--- STUDY TEXT Enclosed Below ---

I was finally able to be seen by my mom's bishop who is an OB and took mercy on me. We scheduled an ultrasound for a few weeks out. I got a priesthood blessing, and felt some comfort that things would be fine. When I went in for my Ultrasound, they told me that they don't see this very often, but that the bleeding had completely mended itself and reabsorbed, and the placenta had completely taken over the yolk sac (Which is how it should have looked at that point) and everything looks pretty normal now. The only problem is that the placenta has pulled away some, so not to pick up children, or lift, push or pull over 10 pounds; but normal daily activity is fine. Chris and I are so relieved, and feel so blessed to have made it to this point. The nausea is a lot better now, I am only sick for parts of the day, and am totally functional now. I am so thankful the past few months are behind us! I seriously don't know if I can go through this again. Plus, you know that four weeks or so when you are in between looking chubby and pregnant? Yeah, that's me. Isn't it awful? I usually make it to 20 weeks before busting out the stretchy tummy pants, but I broke down 4 weeks early this time. Oh well, I guess that's not too bad for my fourth child.

We are finally home now - we left 6am Sat. and arrived at 11 pm that night. And although it was so good to be taken care of when I needed it most, it is nice to be back in my own home, back to life as usual. The kids are so happy to be back to sleeping in their own beds and in familiar surroundings.

Now we are back to flying by the seat of our pants with the rest of our life... the good news is, we received a call from the detective working on Chris's background investigation and he informed us we should know if we got hired by the end of August. We are hoping everything works out. And on another positive note, a family is very interested in our house and is coming to look at it tonight. So cross your fingers for us. There is hope yet.

6 comments:

Shelby said...

--- End of Enclosed STUDY TEXT ---
--- DATA SHOWN Enclosed Below ---

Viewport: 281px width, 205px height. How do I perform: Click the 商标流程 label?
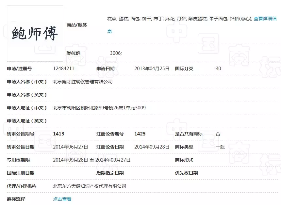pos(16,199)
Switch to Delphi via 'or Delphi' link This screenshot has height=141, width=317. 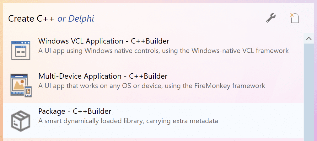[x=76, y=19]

--- End of Enclosed DATA SHOWN ---
--- DATA SHOWN Enclosed Below ---

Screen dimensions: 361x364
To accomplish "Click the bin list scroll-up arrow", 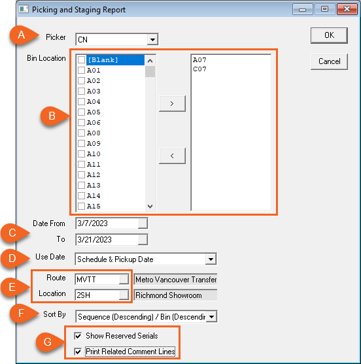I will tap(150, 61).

--- End of Enclosed DATA SHOWN ---
--- DATA SHOWN Enclosed Below ---

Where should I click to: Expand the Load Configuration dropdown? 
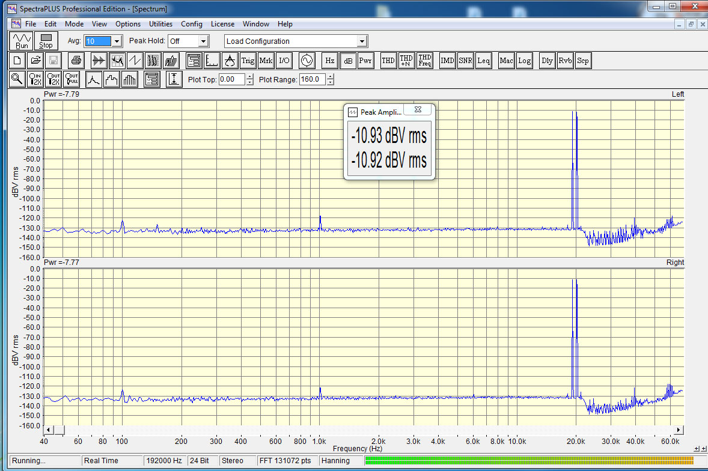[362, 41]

--- End of Enclosed DATA SHOWN ---

▶ **REQUIRED WORK**
Pick up the blog post about the pregnancy and the return home where it stops, and keep writing it. None of the records matter for what follows.

▶ **OUTPUT OF THE EXERCISE**
Oh, Jenny. I can't believe you've had to go through all of this. JG has given me a few updates along the way, but I hadn't heard that the baby looks good now. That is such a miracle!

I'll plan on bringing dinner sometime next week, and this time I won't bring anymore vinegar-smelling stuff--how dumb am I to bring that to a nauseated pregnant lady?!!

Please call to let me know if there's anything else you need!

Kendra said...

Oh, I'm so glad everything is okay. You will be in our prayers.

Mrs. B said...

I am so glad you are home. I have been so worried about you. I will pray that everything works out well.

tricki_nicki said...

Yikes Jen. I'm so sad I didn't get to see you while you were here...but it sounds like you maybe had a few things to contend with.

I love you girl, and hope everything smooths out for you in the NEAR future. Big hugs.

Jen, Dave, Reagan and Matthew said...

oh my gosh I'm so glad you are doing well. and that your baby is okay. Dave and I have been out of touch because our internet sucks but we will be talking to you soon I'm sure. Just to check in :-)

Jenny said...

Hey I am so happy to have you back and as soon as I get my lie back I will be down. I know as I read this it touched my heart and all the thoughts you think are crazy but you think them and then you know it will all work out. It does and you just learn to live day by day. I love you tons and know that we were brought together by heavenly father. You have blessed my life so much.